Just for fun, here yet another way to handle the issue: Create a C++ class. This code might seem a bit longer than your original code, but the advantage is if you want to add more functionality, you only have to modify the class.

class Sensor {
public:
    Sensor(uint8_t analog_pin, uint8_t buzzer_pin, uint16_t threshold, uint16_t tone_duration)
        : analog_pin(analog_pin), buzzer_pin(buzzer_pin), threshold(threshold), tone_duration(tone_duration)
    {
    }
    void setup() {
        pinMode(buzzer_pin, OUTPUT);
    }
    void loop() {
        sensor_value= analogRead(analog_pin);
        delay(100);
        if (sensor_value> threshold)
            noTone(buzzer_pin);
       else 
           tone(buzzer_pin, tone_duration);
    }
protected:
    uint8_t analog_pin, buzzer_pin;
    uint16_t threshold, sensor_value, tone_duration;
};

Then, just create an array of Sensor objects:

Sensor sensors[] = {
    Sensor(A0, BUZZER1, 920, 500),
    Sensor(A1, BUZZER2, 850, 300),
    Sensor(A2, BUZZER3, 850, 700)
};
const uint8_t num_sensors = sizeof(sensors) / sizeof(sensors[0]);

void setup() {
    for (int i = 0; i < num_sensors; i++) {
        sensors[i].setup();
    }
}
void loop() {
    for (int i = 0; i < num_sensors; i++) {
        sensors[i].loop();
    }
}
1

" Switch case would make it easy, as suggested by some people."

That's a great example of why free advice can be quite expensive, :)

Unless you are doing something unique, you are better off with your current approach.

edit: with that said, I can see cases where a switch / case structure can be helpful. For example if you need to compare multiple variables through a consistent set of thresholds, one way to do it without making the code too difficult to read would be something like this:

THRESHOLD_TypeDef threshold(uint16_t val) {
  if (val < VAL1) return THRESHOLD1;
  if (val < VAL2) return THRESHOLD2;
  ...
  if (val < VALn) return THRESHOLDn;
}

where THRESHOLD_TypeDef is an enumerated type.
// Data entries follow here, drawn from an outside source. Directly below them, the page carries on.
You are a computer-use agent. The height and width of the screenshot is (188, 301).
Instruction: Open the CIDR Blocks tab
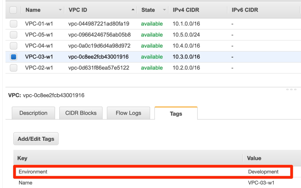point(81,113)
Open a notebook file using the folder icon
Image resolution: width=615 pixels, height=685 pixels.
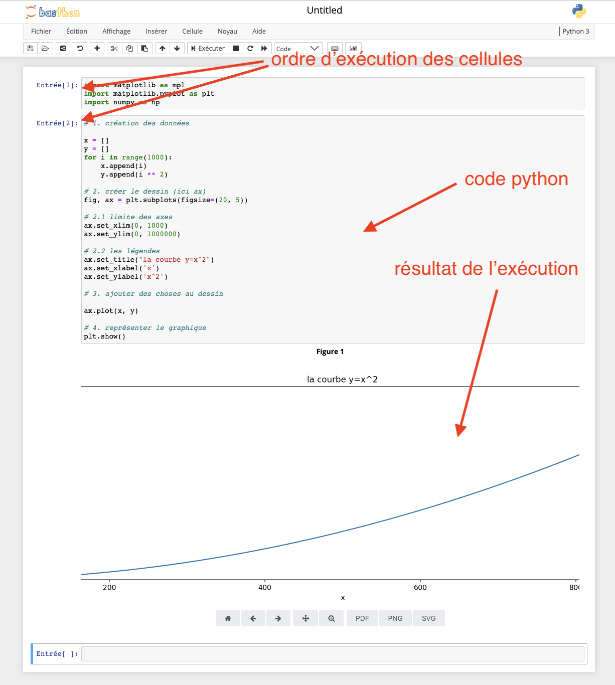coord(45,48)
and in your code you can write something like this:

   switch (threshold(myval)) {
   case THRESHOLD1: do_something1(); break;
   case THRESHOLD2: do_something2(); break;    
   ...

Its advantage is obviously better readability and consistency: you can apply the same function on different variables to generate a consistent set of "classification".

Its disadvantage is also obvious: for each threshold(), you can only test one set of classification. But you can always create multiple functions to be applied to different variables.